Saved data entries
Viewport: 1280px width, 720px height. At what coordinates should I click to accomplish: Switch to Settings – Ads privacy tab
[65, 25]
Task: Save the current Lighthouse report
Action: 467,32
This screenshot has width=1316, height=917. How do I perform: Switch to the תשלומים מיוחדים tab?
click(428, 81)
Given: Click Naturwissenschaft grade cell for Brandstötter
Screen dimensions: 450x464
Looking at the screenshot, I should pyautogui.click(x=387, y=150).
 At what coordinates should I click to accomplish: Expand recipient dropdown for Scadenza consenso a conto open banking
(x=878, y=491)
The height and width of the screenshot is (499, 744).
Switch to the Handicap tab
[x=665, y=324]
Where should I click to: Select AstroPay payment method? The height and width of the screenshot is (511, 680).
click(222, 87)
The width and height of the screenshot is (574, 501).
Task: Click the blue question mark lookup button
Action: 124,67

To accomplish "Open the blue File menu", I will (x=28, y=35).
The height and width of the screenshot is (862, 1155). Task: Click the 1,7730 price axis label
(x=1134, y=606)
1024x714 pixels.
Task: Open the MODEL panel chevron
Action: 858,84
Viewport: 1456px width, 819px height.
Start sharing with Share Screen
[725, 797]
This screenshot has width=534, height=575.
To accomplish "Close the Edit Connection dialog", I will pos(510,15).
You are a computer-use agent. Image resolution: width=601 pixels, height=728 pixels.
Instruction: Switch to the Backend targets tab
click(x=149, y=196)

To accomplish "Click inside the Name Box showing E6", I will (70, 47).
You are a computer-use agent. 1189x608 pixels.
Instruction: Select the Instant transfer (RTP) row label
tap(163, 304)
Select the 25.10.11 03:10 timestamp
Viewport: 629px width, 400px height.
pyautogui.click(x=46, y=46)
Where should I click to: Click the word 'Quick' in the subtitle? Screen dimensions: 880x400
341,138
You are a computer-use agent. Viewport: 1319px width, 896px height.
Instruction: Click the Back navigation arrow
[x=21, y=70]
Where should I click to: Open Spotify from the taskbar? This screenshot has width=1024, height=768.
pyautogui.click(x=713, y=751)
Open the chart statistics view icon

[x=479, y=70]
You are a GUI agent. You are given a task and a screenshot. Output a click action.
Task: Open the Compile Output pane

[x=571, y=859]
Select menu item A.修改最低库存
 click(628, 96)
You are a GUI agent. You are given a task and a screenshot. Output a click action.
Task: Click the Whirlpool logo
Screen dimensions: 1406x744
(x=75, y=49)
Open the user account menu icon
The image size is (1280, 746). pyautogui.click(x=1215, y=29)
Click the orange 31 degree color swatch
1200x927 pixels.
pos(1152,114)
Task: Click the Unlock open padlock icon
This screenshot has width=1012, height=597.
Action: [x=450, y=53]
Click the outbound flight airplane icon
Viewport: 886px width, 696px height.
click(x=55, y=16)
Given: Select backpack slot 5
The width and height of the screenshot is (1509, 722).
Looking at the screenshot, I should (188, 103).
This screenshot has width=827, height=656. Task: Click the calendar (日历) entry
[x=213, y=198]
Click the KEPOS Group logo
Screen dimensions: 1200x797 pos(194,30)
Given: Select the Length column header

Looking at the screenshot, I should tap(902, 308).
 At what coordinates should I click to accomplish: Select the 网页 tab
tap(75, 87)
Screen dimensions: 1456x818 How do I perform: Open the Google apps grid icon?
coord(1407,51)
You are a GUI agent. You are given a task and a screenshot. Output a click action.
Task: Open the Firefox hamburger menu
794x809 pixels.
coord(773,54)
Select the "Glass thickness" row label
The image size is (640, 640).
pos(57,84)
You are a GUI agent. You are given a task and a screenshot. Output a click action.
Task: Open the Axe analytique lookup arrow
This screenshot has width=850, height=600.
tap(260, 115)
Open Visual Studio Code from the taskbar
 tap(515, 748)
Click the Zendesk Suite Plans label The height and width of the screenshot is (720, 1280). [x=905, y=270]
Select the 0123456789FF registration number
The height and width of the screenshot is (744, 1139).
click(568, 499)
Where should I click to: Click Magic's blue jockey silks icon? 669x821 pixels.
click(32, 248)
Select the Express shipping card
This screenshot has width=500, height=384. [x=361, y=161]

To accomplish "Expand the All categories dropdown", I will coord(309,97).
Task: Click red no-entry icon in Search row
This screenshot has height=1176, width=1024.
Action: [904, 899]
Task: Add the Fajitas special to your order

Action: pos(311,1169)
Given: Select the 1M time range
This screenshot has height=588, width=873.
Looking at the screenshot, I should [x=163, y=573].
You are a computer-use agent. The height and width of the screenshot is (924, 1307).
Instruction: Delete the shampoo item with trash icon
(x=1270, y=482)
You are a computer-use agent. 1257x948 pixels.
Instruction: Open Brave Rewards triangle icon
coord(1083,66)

▸ What is needed
Please write out every line of the data exactly.

▸ Your solution
Viewport: 1280px width, 720px height. At what coordinates should I click to accomplish: Switch to Settings – Ads privacy tab
[65, 25]
Task: Save the current Lighthouse report
Action: 467,32
This screenshot has width=1316, height=917. How do I perform: Switch to the תשלומים מיוחדים tab?
click(428, 81)
Given: Click Naturwissenschaft grade cell for Brandstötter
Screen dimensions: 450x464
Looking at the screenshot, I should pyautogui.click(x=387, y=150).
 At what coordinates should I click to accomplish: Expand recipient dropdown for Scadenza consenso a conto open banking
(x=878, y=491)
The height and width of the screenshot is (499, 744).
Switch to the Handicap tab
[x=665, y=324]
Where should I click to: Select AstroPay payment method? The height and width of the screenshot is (511, 680).
click(222, 87)
The width and height of the screenshot is (574, 501).
Task: Click the blue question mark lookup button
Action: 124,67

To accomplish "Open the blue File menu", I will (x=28, y=35).
The height and width of the screenshot is (862, 1155). Task: Click the 1,7730 price axis label
(x=1134, y=606)
1024x714 pixels.
Task: Open the MODEL panel chevron
Action: 858,84
Viewport: 1456px width, 819px height.
Start sharing with Share Screen
[725, 797]
This screenshot has width=534, height=575.
To accomplish "Close the Edit Connection dialog", I will pos(510,15).
You are a computer-use agent. Image resolution: width=601 pixels, height=728 pixels.
Instruction: Switch to the Backend targets tab
click(x=149, y=196)

To accomplish "Click inside the Name Box showing E6", I will (70, 47).
You are a computer-use agent. 1189x608 pixels.
Instruction: Select the Instant transfer (RTP) row label
tap(163, 304)
Select the 25.10.11 03:10 timestamp
Viewport: 629px width, 400px height.
pyautogui.click(x=46, y=46)
Where should I click to: Click the word 'Quick' in the subtitle? Screen dimensions: 880x400
341,138
You are a computer-use agent. Viewport: 1319px width, 896px height.
Instruction: Click the Back navigation arrow
[x=21, y=70]
Where should I click to: Open Spotify from the taskbar? This screenshot has width=1024, height=768.
pyautogui.click(x=713, y=751)
Open the chart statistics view icon

[x=479, y=70]
You are a GUI agent. You are given a task and a screenshot. Output a click action.
Task: Open the Compile Output pane

[x=571, y=859]
Select menu item A.修改最低库存
 click(628, 96)
You are a GUI agent. You are given a task and a screenshot. Output a click action.
Task: Click the Whirlpool logo
Screen dimensions: 1406x744
(x=75, y=49)
Open the user account menu icon
The image size is (1280, 746). pyautogui.click(x=1215, y=29)
Click the orange 31 degree color swatch
1200x927 pixels.
pos(1152,114)
Task: Click the Unlock open padlock icon
This screenshot has width=1012, height=597.
Action: [x=450, y=53]
Click the outbound flight airplane icon
Viewport: 886px width, 696px height.
click(x=55, y=16)
Given: Select backpack slot 5
The width and height of the screenshot is (1509, 722).
Looking at the screenshot, I should (188, 103).
This screenshot has width=827, height=656. Task: Click the calendar (日历) entry
[x=213, y=198]
Click the KEPOS Group logo
Screen dimensions: 1200x797 pos(194,30)
Given: Select the Length column header

Looking at the screenshot, I should tap(902, 308).
 At what coordinates should I click to accomplish: Select the 网页 tab
tap(75, 87)
Screen dimensions: 1456x818 How do I perform: Open the Google apps grid icon?
coord(1407,51)
You are a GUI agent. You are given a task and a screenshot. Output a click action.
Task: Open the Firefox hamburger menu
794x809 pixels.
coord(773,54)
Select the "Glass thickness" row label
The image size is (640, 640).
pos(57,84)
You are a GUI agent. You are given a task and a screenshot. Output a click action.
Task: Open the Axe analytique lookup arrow
This screenshot has width=850, height=600.
tap(260, 115)
Open Visual Studio Code from the taskbar
 tap(515, 748)
Click the Zendesk Suite Plans label The height and width of the screenshot is (720, 1280). [x=905, y=270]
Select the 0123456789FF registration number
The height and width of the screenshot is (744, 1139).
click(568, 499)
Where should I click to: Click Magic's blue jockey silks icon? 669x821 pixels.
click(32, 248)
Select the Express shipping card
This screenshot has width=500, height=384. [x=361, y=161]

To accomplish "Expand the All categories dropdown", I will coord(309,97).
Task: Click red no-entry icon in Search row
This screenshot has height=1176, width=1024.
Action: [904, 899]
Task: Add the Fajitas special to your order

Action: pos(311,1169)
Given: Select the 1M time range
This screenshot has height=588, width=873.
Looking at the screenshot, I should [x=163, y=573].
You are a computer-use agent. The height and width of the screenshot is (924, 1307).
Instruction: Delete the shampoo item with trash icon
(x=1270, y=482)
You are a computer-use agent. 1257x948 pixels.
Instruction: Open Brave Rewards triangle icon
coord(1083,66)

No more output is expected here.